The Finns Party and the Ethno-Nationalisation of the Universal Welfare State

Friday, March 30, 2018
St. Clair (InterContinental Chicago Magnificent Mile)
Mikko Kuisma , University of Tübingen, Germany
The Finns Party entered Finnish coalition government after its second consecutive election success in 2015. Through a ‘party within a party strategy’ (until the formal split of the party in June 2017), they reached a constituency ranging from supporters of the old agrarian populism of the Finnish Rural Party to supporters of nationalist and anti-immigration politics. Unlike many other populist parties, they have also increasingly campaigned on a wider set of policy agendas, including in social and health policy. Ahead of the 2015 elections, the party even launched a specific social and health policy programme, plus one of the ministerial posts they hold is the Minister of Social Affairs and Health.

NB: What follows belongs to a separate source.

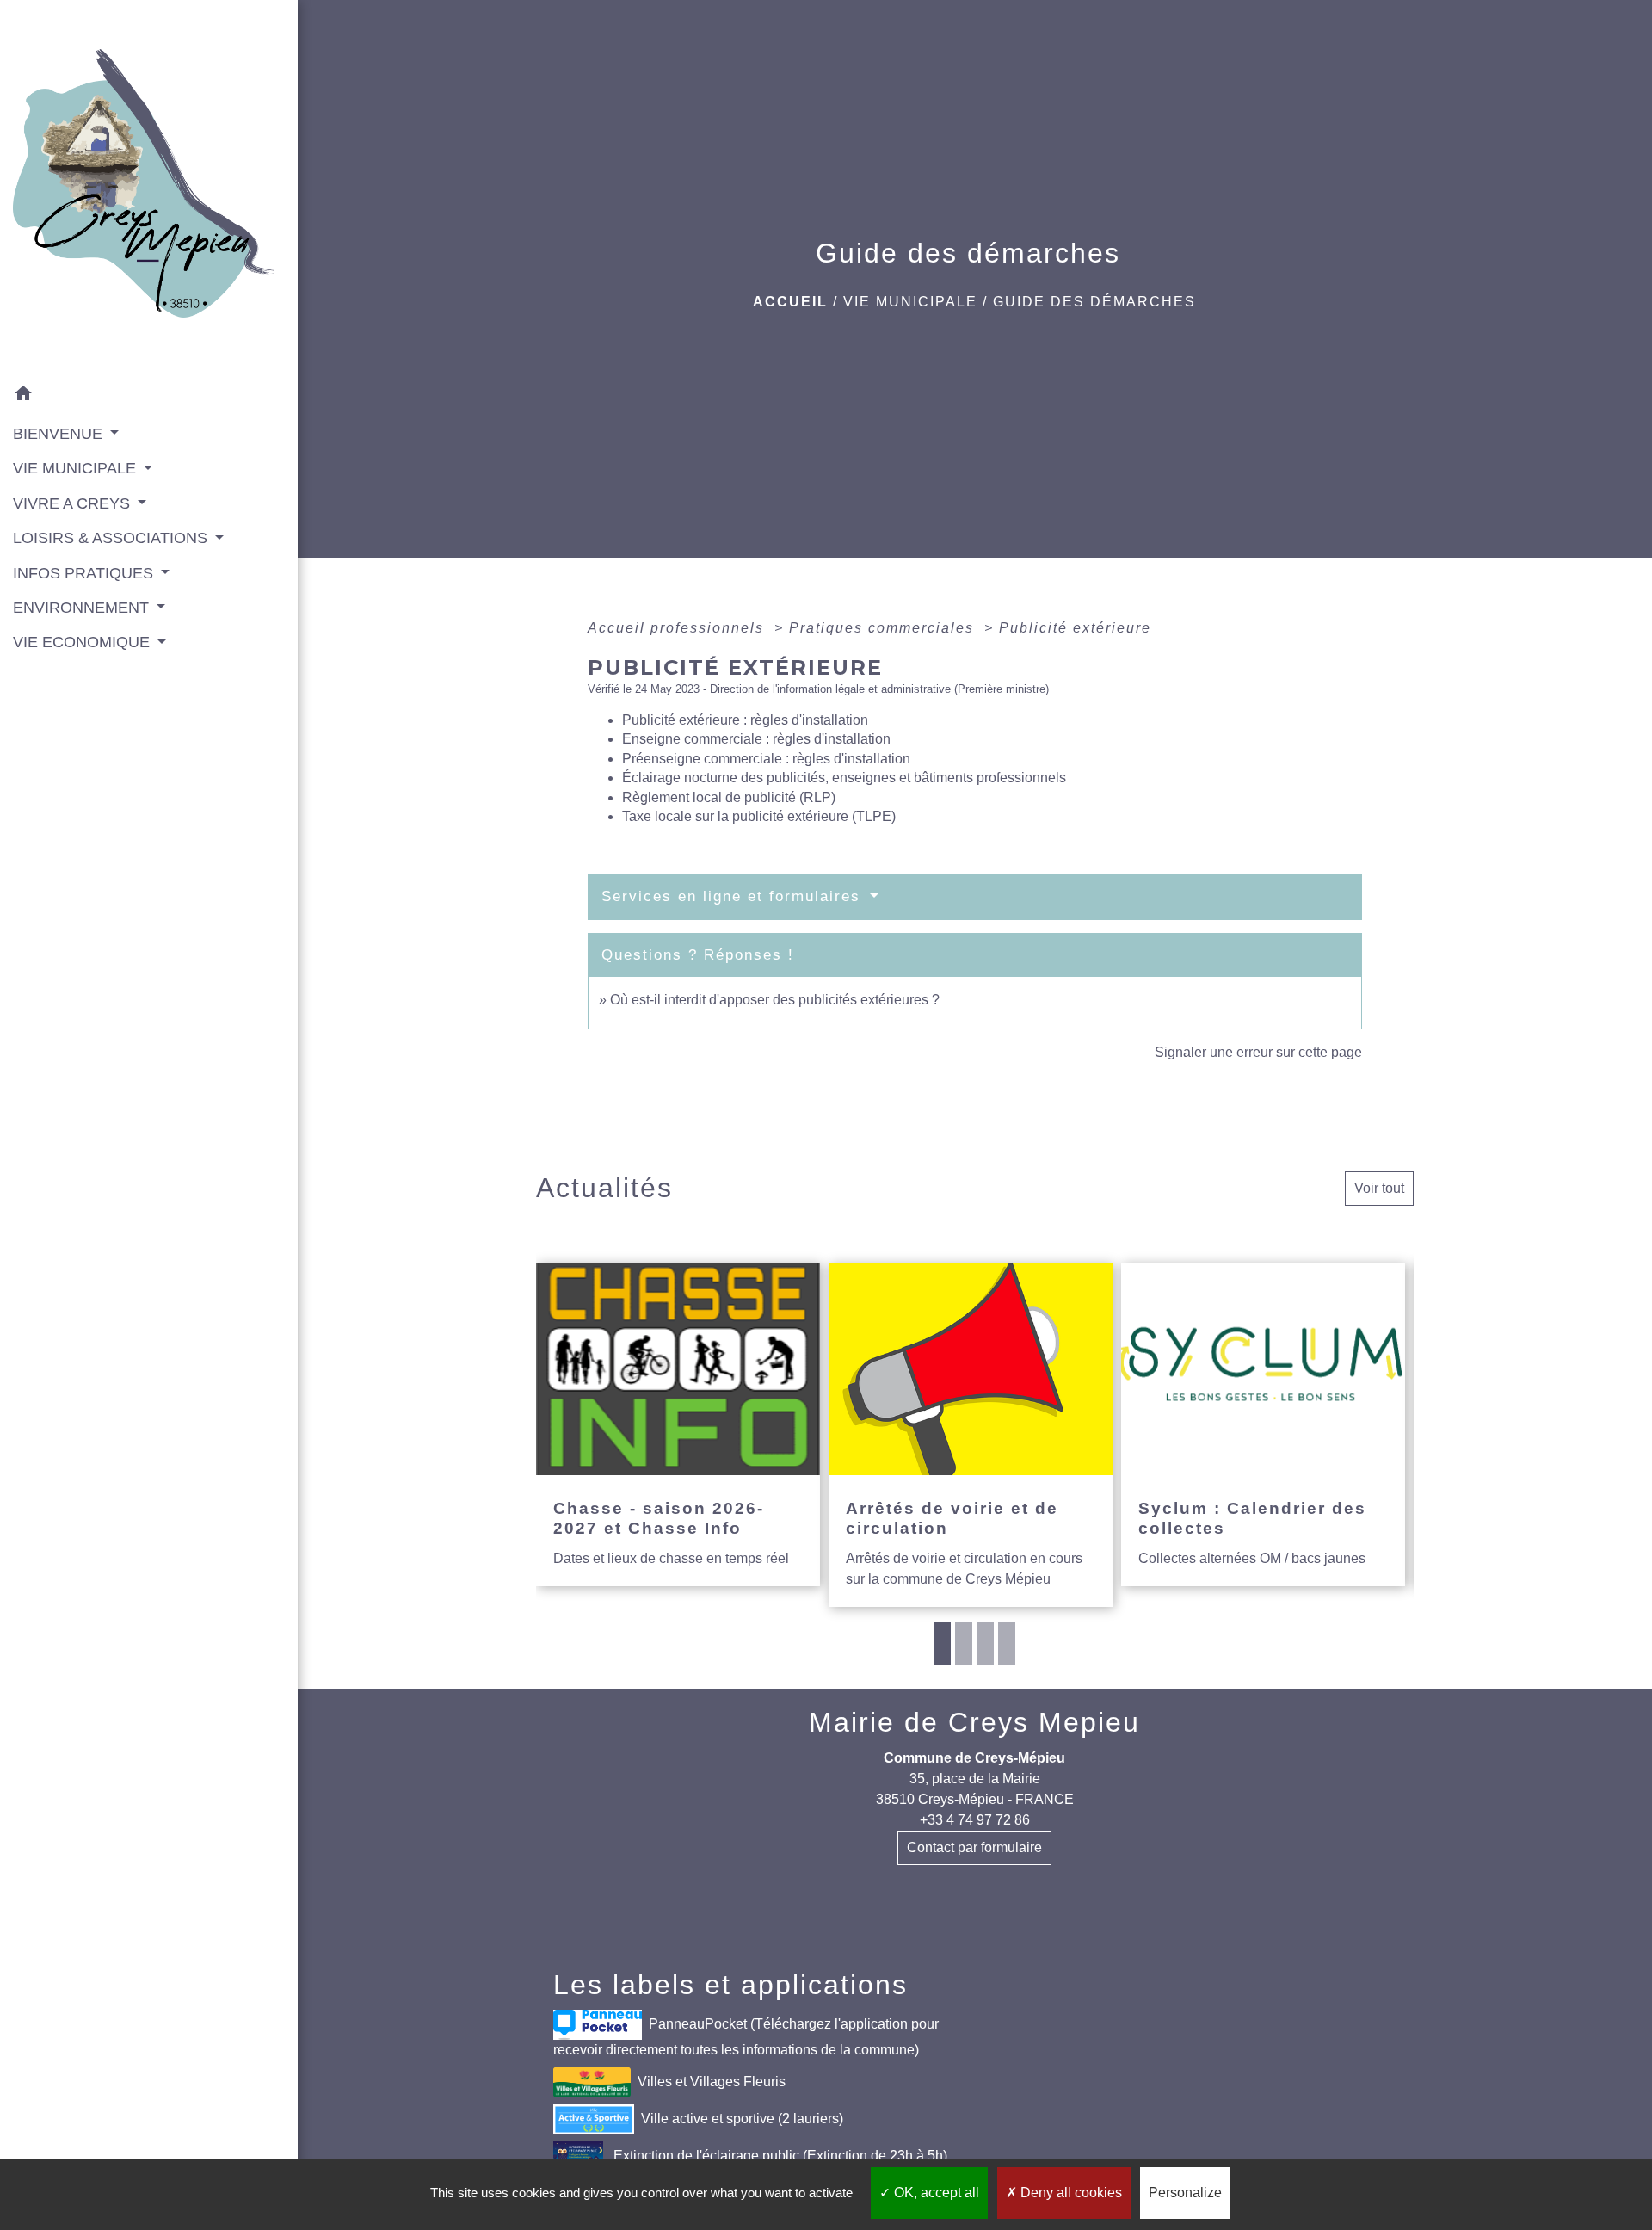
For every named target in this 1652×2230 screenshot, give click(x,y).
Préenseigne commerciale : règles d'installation (766, 758)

The party has attempted to transform the political discourse on welfare deservingness from a universal rights-based approach to a selective approach based on identity. One of the key arguments underpinning their ‘welfare chauvinist’ position is that the welfare state needs to serve the interests of the native population. While the selective deservingness politics of mainstream parties would usually engage with more than one dimension of deservingness (van Oorschot 2000), the Finns Party has moved increasingly towards identity being the only dimension for them. Promoting a selective identity-based deservingness discourse is an attempt to ethno-nationalise the Nordic welfare model. The party claims its main aim is to defend the Nordic model against the assault from the ‘old parties’. The paper is based on qualitative content analysis of party manifestos and speeches by party leadership and other relevant Finns Party politicians.